# Trouble since updating to IE9



## aka Julie (Aug 4, 2011)

I recently upgraded to IE9 and I've noticed that when I click on the checkmark to go to the first new message in a thread, it no longer works.  Sometimes it even takes me back to the first message if it was started recently eventhough I've already read some of the messages.

Do I need to make any changes in my settings?

I participate on several forums, and this does not seem to be a problem with them.

I've tried logging out each time and then logging back in, but that doesn't help either.
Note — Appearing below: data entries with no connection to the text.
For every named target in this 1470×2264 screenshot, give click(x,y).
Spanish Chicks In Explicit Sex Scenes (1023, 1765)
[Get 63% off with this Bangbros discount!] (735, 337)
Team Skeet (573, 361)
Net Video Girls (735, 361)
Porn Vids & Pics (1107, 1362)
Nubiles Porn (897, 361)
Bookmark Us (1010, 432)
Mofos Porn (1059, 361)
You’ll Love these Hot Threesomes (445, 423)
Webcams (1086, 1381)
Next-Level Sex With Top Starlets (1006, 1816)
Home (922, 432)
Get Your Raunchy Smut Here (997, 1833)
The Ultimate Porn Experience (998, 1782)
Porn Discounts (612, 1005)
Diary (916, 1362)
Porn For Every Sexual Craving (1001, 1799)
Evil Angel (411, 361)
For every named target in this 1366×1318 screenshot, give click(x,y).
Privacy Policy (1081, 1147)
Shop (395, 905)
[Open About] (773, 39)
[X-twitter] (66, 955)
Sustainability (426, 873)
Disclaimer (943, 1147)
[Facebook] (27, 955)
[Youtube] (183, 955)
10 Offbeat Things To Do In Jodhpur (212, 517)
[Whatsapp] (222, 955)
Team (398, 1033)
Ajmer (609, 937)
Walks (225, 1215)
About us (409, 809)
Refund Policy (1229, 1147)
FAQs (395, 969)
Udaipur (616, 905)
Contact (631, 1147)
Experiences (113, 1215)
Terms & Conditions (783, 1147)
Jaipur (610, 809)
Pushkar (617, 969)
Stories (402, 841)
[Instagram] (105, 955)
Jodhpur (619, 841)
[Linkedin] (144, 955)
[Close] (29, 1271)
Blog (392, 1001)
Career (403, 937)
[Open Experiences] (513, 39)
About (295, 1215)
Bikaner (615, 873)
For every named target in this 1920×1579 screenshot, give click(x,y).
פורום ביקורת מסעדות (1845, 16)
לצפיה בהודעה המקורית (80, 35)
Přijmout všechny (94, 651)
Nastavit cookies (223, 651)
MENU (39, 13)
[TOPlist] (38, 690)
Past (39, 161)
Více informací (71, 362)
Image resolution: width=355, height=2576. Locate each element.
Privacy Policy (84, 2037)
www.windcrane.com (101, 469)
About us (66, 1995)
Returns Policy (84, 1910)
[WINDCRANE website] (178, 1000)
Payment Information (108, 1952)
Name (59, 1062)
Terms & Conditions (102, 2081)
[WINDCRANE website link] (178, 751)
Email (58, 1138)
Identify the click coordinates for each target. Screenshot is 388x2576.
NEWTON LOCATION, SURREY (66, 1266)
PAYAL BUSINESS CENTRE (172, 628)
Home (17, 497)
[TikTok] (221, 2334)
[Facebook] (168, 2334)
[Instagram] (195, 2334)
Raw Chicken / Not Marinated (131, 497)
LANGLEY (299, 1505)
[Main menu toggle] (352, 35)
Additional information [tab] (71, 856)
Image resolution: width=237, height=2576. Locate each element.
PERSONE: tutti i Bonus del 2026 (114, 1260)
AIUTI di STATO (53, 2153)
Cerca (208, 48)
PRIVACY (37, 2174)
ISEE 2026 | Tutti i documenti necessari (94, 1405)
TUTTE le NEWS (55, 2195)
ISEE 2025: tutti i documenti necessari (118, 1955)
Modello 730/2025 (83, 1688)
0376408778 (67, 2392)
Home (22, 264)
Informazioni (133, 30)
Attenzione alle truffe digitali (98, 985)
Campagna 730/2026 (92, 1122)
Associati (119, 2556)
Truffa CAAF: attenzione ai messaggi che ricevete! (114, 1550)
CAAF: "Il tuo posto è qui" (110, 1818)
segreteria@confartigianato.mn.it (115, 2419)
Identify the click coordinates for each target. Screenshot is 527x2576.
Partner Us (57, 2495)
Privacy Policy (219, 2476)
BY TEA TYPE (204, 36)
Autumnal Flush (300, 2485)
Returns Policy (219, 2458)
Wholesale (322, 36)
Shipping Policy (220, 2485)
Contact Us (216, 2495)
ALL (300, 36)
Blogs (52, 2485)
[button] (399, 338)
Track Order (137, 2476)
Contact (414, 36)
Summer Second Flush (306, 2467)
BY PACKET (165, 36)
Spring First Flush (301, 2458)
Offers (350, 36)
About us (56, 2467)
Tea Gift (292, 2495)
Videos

Any help would be appreciated.  Thanks.


----------



## TUGBrian (Aug 4, 2011)

There have been no changes to the BBS in many moons, and unfortunately I dont know of any other reports of this coming from IE9 users (I also use it without any noticable change)

might be a cookie issue however, have you tried deleting yours and creating a new one?

http://www.tugbbs.com/forums/showthread.php?t=23955


----------



## cotraveller (Aug 4, 2011)

I upgraded to IE9 and ran into a bunch of wierd things.  For example, if I highlighted a section of text like you might do to copy it into a reply it would mess up the rest of the screen. When I clicked on the Search link in the bar at the top of the BBS it would drop down but would be solid gray.  No search box, no words.

The problems were not unique to TUG, they were on nearly every site I visit.  Yahoo mail shows messages such as Done in an orange box after you send the email.  With IE9 the orange box was there but no words.

I gave up on IE9 and went back to IE8.  No more problems.  If Microsoft gets the bugs out of IE9 I might try it again.  Or I'll start using Firefox more, I seldom have any problems with it.


----------



## Passepartout (Aug 4, 2011)

I loaded IE9, promptly locked up my computer. Restarted, computer worked fine on Firefox- tried IE9 again- again computer locked up. Repeated using Chrome- went to IE9 and it locked again. I did a system restore (it's in your accessories program) back to before installing IE9 and never looked back.

Jim Ricks


----------



## cotraveller (Aug 4, 2011)

You don't have to do a system restore to remove IE9.  There is a link on the Updates page to revert back to the previous version, which in my case was IE8.

You can find the revert instruction on the Microsoft web site, at this link.  The instructions refer to IE9 Beta, but it works for the released version.  I had to restart the computer after the process was complete but a restore was not necessary.


----------



## Elli (Aug 4, 2011)

TUGBrian said:


> There have been no changes to the BBS in many moons, and unfortunately I dont know of any other reports of this coming from IE9 users (I also use it without any noticable change)
> 
> might be a cookie issue however, have you tried deleting yours and creating a new one?
> 
> http://www.tugbbs.com/forums/showthread.php?t=23955


Brian, I do have the same problem in that it doesn't take me to the first new post, but older ones. I didn't report it, as I thought it was my computer.  It is annoying, but I can always go to the last post and then scroll up.


----------



## aka Julie (Aug 4, 2011)

Thanks for everybody's suggestions.

I have cleared cookies several times and that didn't solve the problem.

I tried following the directions to uninstall IE9 but it's not listed as an installed update like the instructions said.  

Oh well, guess I will have to live with it.

I'm definitely regretting updating to IE9.  Live and learn.


----------



## shorts (Aug 5, 2011)

I'm also having the same problem as Julie ... definetly annoying but have just been dealing with it. Makes checking new posts take a little more time so sometimes the messages time out before I can get through them all  but it is what it is I guess. TUG is the only forum I have the problem with.


----------



## bogey21 (Aug 5, 2011)

I just checked to see what version of IE I have.  It is IE9.  Do not have any problems.  Is uninstall, reinstall an option?

George


----------